## Passage shown
%%
Thursday, September 03, 2015

12834: PrideAM & Prejudice.

Campaign reported on PrideAM, a leadership group for LGBT people in adland. According to an MAA survey, just one-third of its advertising agencies are aware of LGBT staff. Um, does anyone need a poll to reveal the figure is likely significantly lower for shops being aware of non-White staffers? PrideAM President Scott Knox said, “PrideAM aims to ensure that anyone who is lesbian, gay, bisexual or transgender in our industry is supported and represented at the highest level. No-one should feel they need to hide who they are at work, and particularly not when they work in an industry as vibrant and progressive as advertising.” Um, the industry has been hiding its true identity—which is thoroughly non-vibrant and unprogressive—since forever. PrideAM Co-Founder Jan Gooding added, “If people in marketing are going to be equipped to help change the attitudes and behaviour of society with regard to LGBT consumers, then they need to get their own house in order.” Okay, but given that the leadership at PrideAM appears to reflect adland’s White exclusivity, perhaps the organization should get its own house in order too.


notholdingmybreath said...

Just keep waiting. Once the (white) women and the (white) LGBT and (white) older people and (white) handicapped communities in advertising get their share of diversity, then it’ll surely be time for people of color.
%%
## Stated goal 1
In the post about PrideAM, who is named as the group's President?
The post and the records have nothing to do with each other.

## Dataset excerpts
%%
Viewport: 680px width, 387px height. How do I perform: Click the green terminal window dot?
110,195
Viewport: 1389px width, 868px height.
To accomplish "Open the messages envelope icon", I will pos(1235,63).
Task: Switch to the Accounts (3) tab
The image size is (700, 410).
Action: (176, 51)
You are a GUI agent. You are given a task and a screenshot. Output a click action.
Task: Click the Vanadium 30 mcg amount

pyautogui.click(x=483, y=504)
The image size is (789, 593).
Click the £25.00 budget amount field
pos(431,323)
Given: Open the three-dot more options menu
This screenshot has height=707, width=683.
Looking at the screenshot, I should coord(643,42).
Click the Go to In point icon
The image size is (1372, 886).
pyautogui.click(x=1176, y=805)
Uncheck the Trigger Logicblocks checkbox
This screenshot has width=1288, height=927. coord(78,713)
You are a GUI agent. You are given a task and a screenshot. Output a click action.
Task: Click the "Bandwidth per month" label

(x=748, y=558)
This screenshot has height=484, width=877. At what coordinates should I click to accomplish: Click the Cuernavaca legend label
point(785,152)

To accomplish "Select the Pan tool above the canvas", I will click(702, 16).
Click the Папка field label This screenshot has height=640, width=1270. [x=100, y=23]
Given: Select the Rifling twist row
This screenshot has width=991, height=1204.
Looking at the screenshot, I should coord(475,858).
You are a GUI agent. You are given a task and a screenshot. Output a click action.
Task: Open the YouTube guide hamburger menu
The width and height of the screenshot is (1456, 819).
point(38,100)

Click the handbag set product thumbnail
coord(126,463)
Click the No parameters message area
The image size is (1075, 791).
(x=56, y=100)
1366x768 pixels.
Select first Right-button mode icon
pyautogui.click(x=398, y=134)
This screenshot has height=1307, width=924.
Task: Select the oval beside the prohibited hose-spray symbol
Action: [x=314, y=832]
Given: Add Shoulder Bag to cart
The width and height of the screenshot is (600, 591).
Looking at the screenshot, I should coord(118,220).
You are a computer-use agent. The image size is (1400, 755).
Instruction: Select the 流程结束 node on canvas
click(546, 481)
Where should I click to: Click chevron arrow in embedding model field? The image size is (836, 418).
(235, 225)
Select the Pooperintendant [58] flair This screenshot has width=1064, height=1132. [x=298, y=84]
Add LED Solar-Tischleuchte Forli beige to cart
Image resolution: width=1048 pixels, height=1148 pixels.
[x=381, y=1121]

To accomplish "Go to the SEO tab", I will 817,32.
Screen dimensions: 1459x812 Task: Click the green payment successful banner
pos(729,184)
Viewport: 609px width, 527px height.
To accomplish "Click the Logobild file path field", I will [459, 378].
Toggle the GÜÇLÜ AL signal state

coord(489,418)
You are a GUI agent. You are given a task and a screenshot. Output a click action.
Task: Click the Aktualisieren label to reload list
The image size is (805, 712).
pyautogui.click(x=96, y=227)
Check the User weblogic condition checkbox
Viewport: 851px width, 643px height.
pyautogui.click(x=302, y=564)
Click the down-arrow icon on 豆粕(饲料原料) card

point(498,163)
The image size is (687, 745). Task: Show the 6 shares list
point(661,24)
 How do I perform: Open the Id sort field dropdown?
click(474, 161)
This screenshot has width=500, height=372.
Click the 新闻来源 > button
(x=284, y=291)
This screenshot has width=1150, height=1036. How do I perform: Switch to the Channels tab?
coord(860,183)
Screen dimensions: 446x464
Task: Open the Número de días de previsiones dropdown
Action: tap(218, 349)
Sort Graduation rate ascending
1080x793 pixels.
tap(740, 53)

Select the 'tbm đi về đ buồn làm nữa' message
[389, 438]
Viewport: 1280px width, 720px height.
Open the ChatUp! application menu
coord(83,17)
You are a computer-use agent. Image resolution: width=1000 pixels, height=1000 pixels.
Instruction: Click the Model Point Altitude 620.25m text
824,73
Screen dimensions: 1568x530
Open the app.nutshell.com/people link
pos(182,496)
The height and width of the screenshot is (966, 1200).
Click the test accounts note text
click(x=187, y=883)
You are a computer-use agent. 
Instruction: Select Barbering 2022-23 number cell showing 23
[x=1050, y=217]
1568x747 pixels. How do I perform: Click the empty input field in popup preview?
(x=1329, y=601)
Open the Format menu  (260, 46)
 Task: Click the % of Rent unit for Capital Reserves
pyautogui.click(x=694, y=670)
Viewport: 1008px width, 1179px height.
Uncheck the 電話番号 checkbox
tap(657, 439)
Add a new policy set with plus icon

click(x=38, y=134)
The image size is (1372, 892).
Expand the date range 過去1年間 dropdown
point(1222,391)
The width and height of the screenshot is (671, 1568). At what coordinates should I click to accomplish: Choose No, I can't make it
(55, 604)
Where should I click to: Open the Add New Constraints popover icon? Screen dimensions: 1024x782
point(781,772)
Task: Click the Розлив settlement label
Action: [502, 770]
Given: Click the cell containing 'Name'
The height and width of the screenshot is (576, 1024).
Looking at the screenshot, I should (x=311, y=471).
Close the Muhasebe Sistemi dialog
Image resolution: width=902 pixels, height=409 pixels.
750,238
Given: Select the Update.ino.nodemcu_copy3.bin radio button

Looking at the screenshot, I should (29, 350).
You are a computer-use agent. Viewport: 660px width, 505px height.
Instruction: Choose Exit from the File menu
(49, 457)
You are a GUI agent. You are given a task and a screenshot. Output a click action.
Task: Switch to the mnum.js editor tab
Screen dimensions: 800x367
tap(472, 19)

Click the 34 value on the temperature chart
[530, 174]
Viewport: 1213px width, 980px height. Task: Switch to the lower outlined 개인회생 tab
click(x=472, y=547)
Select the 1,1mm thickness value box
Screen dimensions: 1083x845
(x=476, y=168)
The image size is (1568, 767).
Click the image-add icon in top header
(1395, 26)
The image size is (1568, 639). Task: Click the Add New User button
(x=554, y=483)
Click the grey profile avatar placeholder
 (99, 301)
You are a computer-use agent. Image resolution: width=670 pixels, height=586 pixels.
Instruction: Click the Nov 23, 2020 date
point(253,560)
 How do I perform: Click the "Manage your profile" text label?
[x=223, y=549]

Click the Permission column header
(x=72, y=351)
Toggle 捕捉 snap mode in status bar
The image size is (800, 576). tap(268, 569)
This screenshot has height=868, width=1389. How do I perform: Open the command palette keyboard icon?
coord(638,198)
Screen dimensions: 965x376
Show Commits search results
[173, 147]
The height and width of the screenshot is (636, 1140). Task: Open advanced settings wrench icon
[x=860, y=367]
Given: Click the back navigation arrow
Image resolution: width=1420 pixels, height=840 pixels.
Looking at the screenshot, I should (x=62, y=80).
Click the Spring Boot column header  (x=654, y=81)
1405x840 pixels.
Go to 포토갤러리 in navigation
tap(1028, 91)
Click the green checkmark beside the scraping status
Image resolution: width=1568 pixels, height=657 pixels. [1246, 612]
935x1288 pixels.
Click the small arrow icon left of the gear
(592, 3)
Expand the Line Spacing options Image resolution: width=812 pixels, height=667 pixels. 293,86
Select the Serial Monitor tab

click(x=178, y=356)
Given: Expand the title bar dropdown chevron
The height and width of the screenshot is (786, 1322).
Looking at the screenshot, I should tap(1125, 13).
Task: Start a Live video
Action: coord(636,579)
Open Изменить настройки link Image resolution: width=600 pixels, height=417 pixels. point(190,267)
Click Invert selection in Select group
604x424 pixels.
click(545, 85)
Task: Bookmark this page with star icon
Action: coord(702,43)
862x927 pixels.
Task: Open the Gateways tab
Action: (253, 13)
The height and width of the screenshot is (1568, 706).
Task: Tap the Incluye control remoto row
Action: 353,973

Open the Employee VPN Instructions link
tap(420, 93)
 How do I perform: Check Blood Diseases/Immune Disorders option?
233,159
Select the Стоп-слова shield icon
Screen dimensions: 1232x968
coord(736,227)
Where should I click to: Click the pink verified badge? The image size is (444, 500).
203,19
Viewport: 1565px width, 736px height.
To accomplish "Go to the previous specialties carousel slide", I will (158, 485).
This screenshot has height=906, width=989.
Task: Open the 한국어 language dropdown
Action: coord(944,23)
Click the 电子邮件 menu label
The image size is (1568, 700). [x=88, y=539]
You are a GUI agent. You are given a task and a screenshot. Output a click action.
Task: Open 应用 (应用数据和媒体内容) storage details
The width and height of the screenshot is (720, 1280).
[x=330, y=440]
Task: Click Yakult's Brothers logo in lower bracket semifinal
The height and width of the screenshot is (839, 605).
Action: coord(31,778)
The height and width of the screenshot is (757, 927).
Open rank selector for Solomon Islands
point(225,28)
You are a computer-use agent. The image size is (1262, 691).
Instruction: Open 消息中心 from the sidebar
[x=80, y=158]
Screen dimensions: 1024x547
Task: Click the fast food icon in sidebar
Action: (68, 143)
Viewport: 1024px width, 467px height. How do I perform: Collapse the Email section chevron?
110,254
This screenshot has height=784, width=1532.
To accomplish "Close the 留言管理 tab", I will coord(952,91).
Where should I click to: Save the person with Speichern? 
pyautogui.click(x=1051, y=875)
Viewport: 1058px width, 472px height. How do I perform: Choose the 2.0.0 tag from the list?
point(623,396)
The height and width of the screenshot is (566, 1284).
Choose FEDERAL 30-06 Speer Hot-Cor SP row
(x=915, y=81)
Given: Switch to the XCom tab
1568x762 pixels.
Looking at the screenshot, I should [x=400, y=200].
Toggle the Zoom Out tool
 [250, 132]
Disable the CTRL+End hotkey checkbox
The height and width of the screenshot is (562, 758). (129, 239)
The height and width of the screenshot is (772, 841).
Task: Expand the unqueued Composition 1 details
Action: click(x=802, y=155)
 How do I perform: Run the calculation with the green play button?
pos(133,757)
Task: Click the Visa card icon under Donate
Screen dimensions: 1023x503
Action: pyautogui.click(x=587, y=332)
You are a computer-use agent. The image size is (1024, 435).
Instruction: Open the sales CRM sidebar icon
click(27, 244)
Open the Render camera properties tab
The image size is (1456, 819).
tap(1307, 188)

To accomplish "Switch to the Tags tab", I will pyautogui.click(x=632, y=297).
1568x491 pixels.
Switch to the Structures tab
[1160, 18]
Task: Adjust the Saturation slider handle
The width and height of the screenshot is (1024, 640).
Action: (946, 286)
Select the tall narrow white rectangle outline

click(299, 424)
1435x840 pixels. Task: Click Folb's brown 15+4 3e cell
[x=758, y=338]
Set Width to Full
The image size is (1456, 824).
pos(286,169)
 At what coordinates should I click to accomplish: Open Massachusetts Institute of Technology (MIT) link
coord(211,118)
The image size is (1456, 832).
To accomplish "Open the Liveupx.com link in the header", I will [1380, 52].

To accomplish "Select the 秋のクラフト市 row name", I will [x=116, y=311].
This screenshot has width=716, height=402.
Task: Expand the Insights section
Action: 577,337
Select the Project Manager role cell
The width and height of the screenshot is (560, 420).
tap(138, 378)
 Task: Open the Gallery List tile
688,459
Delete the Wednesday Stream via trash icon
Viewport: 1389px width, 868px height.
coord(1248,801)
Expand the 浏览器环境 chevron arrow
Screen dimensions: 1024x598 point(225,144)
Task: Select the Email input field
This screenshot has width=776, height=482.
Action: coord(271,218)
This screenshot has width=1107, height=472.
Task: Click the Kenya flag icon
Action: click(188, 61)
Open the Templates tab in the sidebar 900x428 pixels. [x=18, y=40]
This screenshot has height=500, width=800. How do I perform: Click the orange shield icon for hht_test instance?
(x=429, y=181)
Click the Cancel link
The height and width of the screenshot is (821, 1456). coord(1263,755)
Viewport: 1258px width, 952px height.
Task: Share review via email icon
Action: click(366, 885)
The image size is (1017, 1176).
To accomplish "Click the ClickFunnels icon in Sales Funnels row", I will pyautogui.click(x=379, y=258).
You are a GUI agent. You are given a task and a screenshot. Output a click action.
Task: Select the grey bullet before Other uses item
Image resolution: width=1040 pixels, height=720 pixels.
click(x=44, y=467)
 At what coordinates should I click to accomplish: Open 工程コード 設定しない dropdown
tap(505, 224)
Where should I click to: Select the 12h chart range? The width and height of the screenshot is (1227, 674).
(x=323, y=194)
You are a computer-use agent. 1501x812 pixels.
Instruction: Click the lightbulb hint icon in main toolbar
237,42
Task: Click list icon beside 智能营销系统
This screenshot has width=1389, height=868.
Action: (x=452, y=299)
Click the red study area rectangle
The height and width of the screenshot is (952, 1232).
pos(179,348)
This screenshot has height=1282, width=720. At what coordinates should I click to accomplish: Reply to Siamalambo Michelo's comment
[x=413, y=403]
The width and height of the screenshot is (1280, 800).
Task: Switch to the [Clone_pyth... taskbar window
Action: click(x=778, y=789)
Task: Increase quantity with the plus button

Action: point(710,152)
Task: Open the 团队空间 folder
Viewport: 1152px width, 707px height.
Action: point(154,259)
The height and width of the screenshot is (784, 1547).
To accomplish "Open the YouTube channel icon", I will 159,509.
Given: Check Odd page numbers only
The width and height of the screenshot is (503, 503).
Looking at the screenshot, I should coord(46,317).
%%
## Stated goal 2
Find every line of the records that contains the string "User" and copy each one. Case counts.

## Full solution 1
Scott Knox

## Full solution 2
Check the User weblogic condition checkbox
The image size is (1568, 639). Task: Click the Add New User button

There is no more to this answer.